Rabu, 29 Agustus 2012

Jiwa Manusia Seperti Gelas Kosong, Benarkah??

"Manusia ibarat gelas kosong.. Dituang kopi isinya menghitam, dituang air putih menjadi beninglah ia. Tetapi segelap apapun gelas kopi itu, ia akan kembali bening jika terus menerus dituang air putih, begitulah sebaliknya.."

Yang terakhir gak setuju ...
Jika air putih dituang air kopi walau itu hanya setetes, pasti akan mengubah warna dari air putih tersebut, menjadi keruh, sampai akhirnya menjadi hitam bak kopi tadi .....
Manusia kalau diajak ke kejahatan sekali saja dan terpengaruh, meskipun awalnya mencoba-coba tapi lama kelamaan jadi kebiasaan akhirnya menjadi keruh bak kopi @@
untuk menjadikannya putih kembali, agak sukar, harus dituang air putih berkali-kali
aku setuju dengan pendapat seperti ini, namun ternyata ada yang berpendapat lain.

Manusia berbeda dengan air, ataupun gelas. Ketika dituangkan air/kopi/lain-lain, ia tidak memiliki freewill untuk memilih untuk bereaksi atas apa yang terjadi. Sedangkan manusia memiliki freewill untuk memilih reaksi dia.

Berbeda dengan air putih yang dituangkan kopi, walau hanya setetes pasti akan warnanya akan berubah. Dan, mungkin memang agak sulit untuk mengubahnya kembali. Dan, semuanya, harus ada "pihak eksternal" yang mengubahnya. Ia tidak mungkin bisa berubah dengan sendirinya, karena ia benda mati.

Tetapi, berbeda dengan manusia. Meski melakukan kesalahan, atau bahkan mencoba untuk menjadi "jahat", bukan berarti ia akan berubah selamanya menjadi jahat, dalam arti sebenarnya.

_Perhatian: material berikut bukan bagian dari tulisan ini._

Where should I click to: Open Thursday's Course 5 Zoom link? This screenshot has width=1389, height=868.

Meski melakukan kesalahan, manusia masih bisa memilih untuk mengakui dan memperbaiki kesalahannya. Atau malah sebaliknya.
Pun, dengan mencoba menjadi "jahat". Ia bisa memilih untuk tetap melakukannya saat ia tahu akibat yang ia perbuat. Ataukah berhenti dan menjadi lebih baik.

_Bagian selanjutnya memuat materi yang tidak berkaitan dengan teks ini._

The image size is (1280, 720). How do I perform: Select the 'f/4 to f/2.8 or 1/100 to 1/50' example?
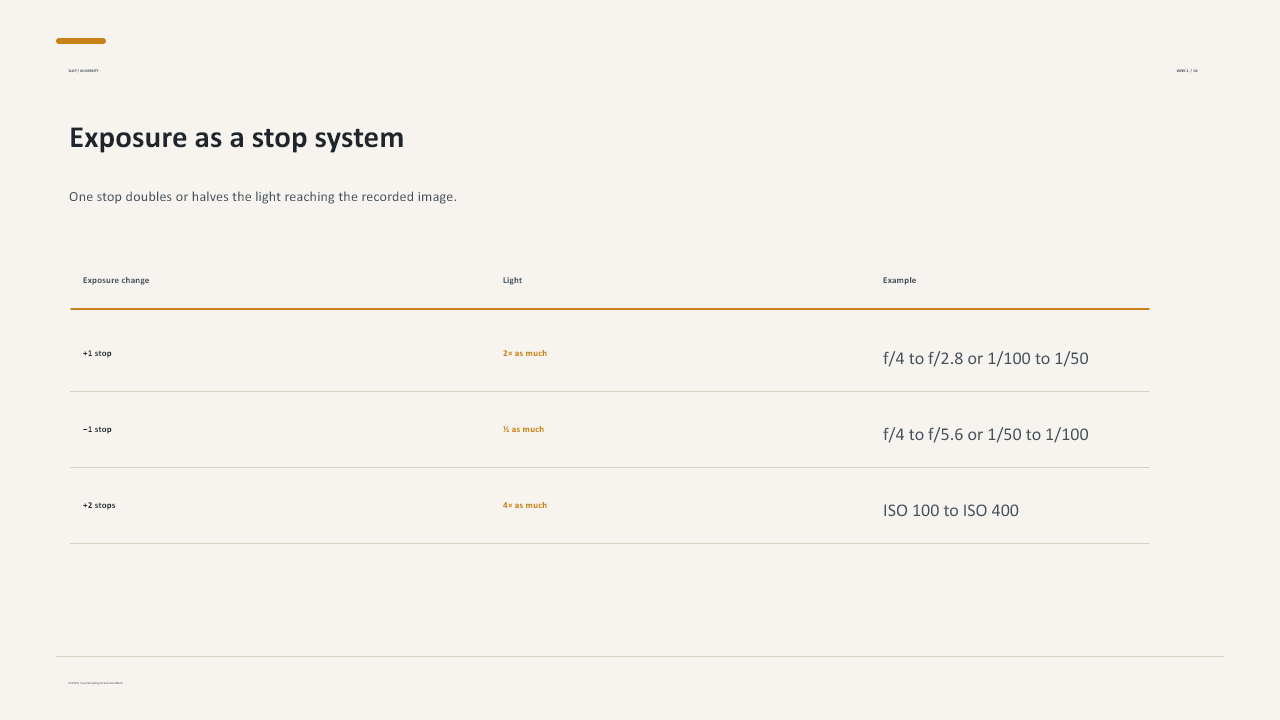coord(985,358)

Jadi, aku ga setuju secara keseluruhan dengan pernyataan yang di atas. ^^

Terus, kalau air dituang dengan lawannya terus menerus mungkin saja akan berubah warna, belum tentu halnya manusia.

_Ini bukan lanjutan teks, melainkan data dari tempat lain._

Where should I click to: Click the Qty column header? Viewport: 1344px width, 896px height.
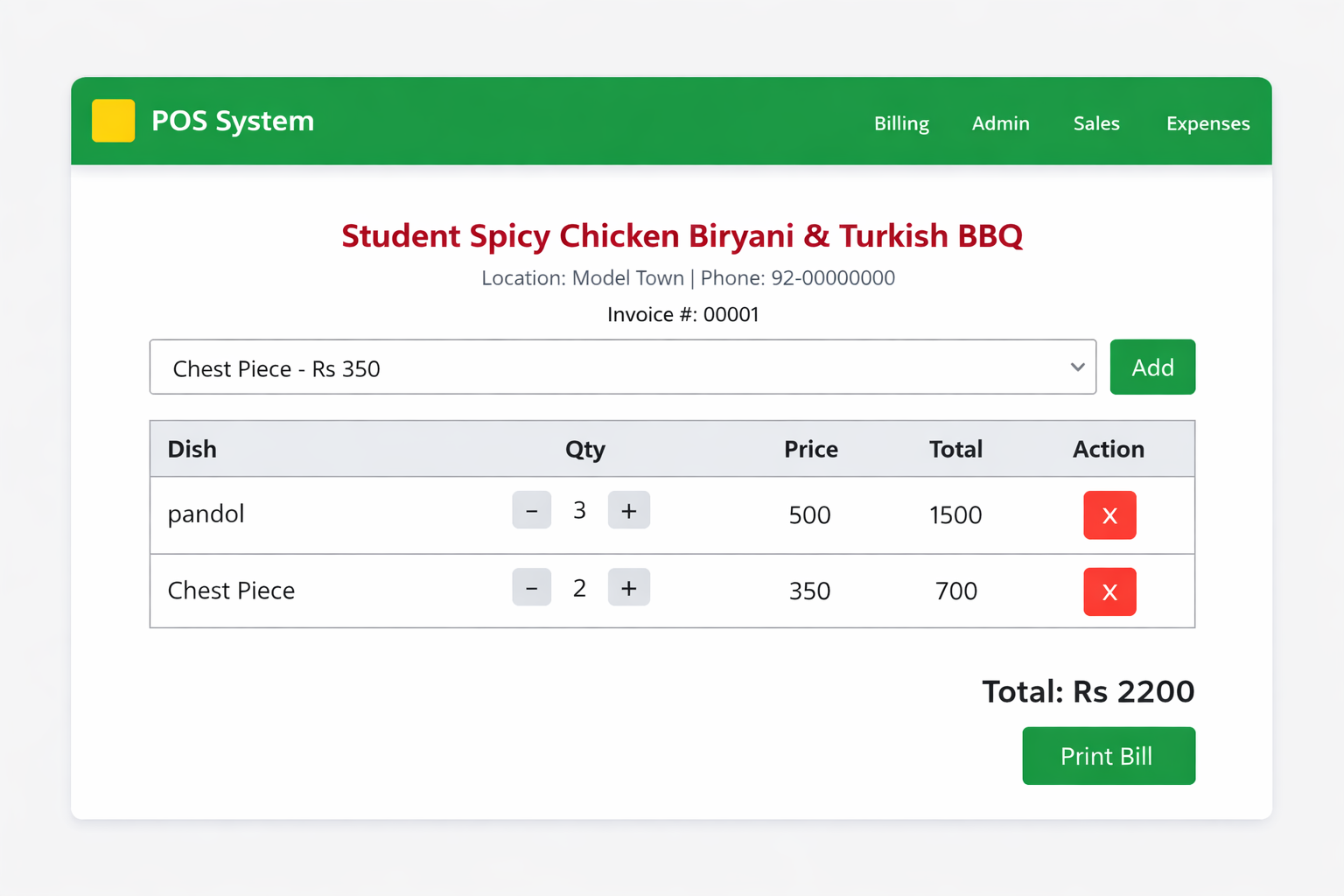point(584,450)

Ada manusia yang meski terus-terusan di-siksa tapi imannya tetap kuat. Ada pula manusia yang meski udah "disadarkan" dengan cara apapun, dan bahkan dikelilingi oleh lingkungan yang benar-benar positif, meski ia tidak didukung oleh lingkungannya, tetap saja masih "rusak" pribadinya.

Itu semua karena manusia memiliki freewill, untuk memilih akan menjadi orang seperti apakah ia. Sedangkan air/gelas, tidak. Benda mati tidak dikarunia-i dengan freewill. Ia terikat total dengan hukum2 alam a.k.a sunnatullah yang mengaturnya.

*nb, GA mbak nufa yang gak kesampaian.
Alhamdulillah, laptop sudah bisa nyala kembali setelah sempat hangus, akhirnya digantiin mainboardnya. #masihgaransi.

5 komentar:

  1. analogi gelas kosong yah sobs..
    jdi ingat GA yang diadain sma mbak Fadila kemarin tentang ini juga... malah saya sempat ikut berpartisipasi.. :D

    BalasHapus
    Balasan
    1. wah ini emang draft yang belum sempat publish -__-
      rencananya emang ikutan GA nya mbak nufa.

      Hapus
  2. mesakke gak sempet melu... laptop mu mesti sering dianiaya main game seharian :p *nuduh*

    intinya ya selain ada "pemicu" dari luar, bersih kotornya hati juga tergantung kemauan dari dalam manusia itu sendiri. tapi, tetep pengaruh dari luar bisa ikut mengubah.

    BalasHapus
  3. salam sukses gan, bagi2 motivasi .,
    Bersabarlah dalam bertindak agar membuahkan hasil yang manis.,.
    ditunggu kunjungan baliknya gan .,.

    BalasHapus

have a question, just spill it :D

Related Posts Plugin for WordPress, Blogger...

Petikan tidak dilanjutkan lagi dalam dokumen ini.